4. I listened. With the biggest distraction out of the way, I could finally stop and listen for what God was trying to say to me. I could let Him instruct me and show me the way I should go. I could now let Him guide me (Psalms 32:8) which, being burdened with comparison, I couldn’t do before because I couldn’t hear past the voices in my own head. But finally, His voice was the only one that I heard – and the one that mattered most. After a while, ideas started coming. God started showing me how to use the gifts and passions that He’d given me for a purpose that was so much bigger than me. And when it all came together, every comparison that I’d ever made between myself and anyone else became irrelevant.

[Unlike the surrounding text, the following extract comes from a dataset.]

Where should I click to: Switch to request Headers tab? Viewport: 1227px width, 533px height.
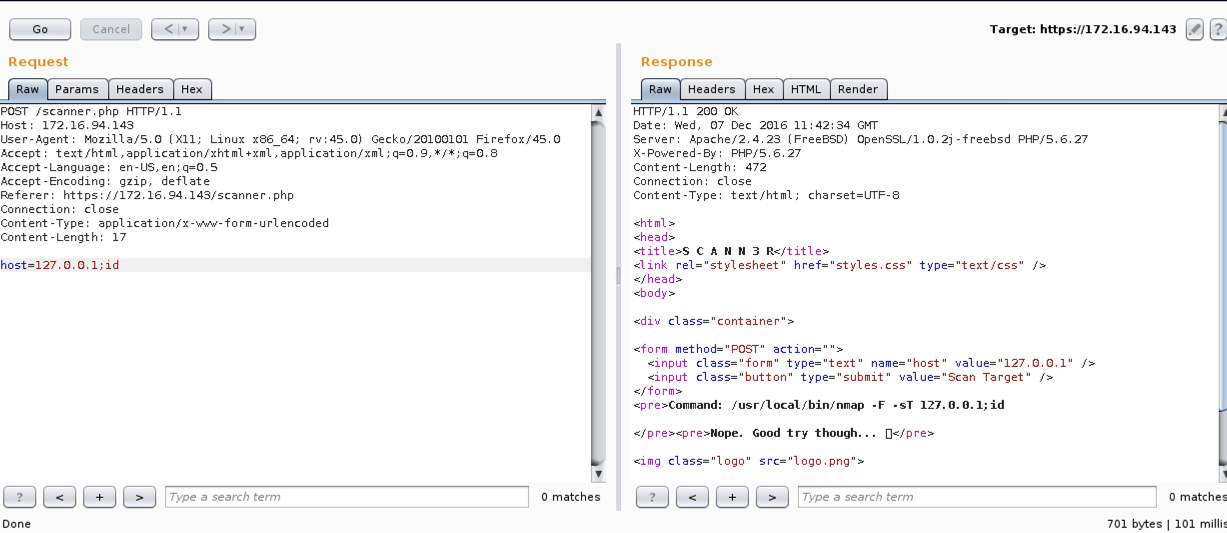[x=140, y=89]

I escaped the comparison trap, and I guess you can say I’m now in my happy place. Here. Sharing with you how to avoid getting caught up in comparison in the first place. Each of you is special and designed by a God who is intentional and makes no mistakes. The first step in avoiding the comparison trap is believing that. Believe you are who He says you are even if you don’t see it right now. Walk like you believe. Talk like you believe. Live like you believe it so you won’t be tempted to live like anyone else. Be humble enough to ask God for wisdom. Be quiet long enough to hear His response. Be focused enough not to let your vision or people’s perceptions become bigger than His plans and purpose for your life. Instead, be obedient enough to act on what He said. Be patient enough to watch His plans for your life unfold. Be YOU…because as the saying goes, everyone else is taken.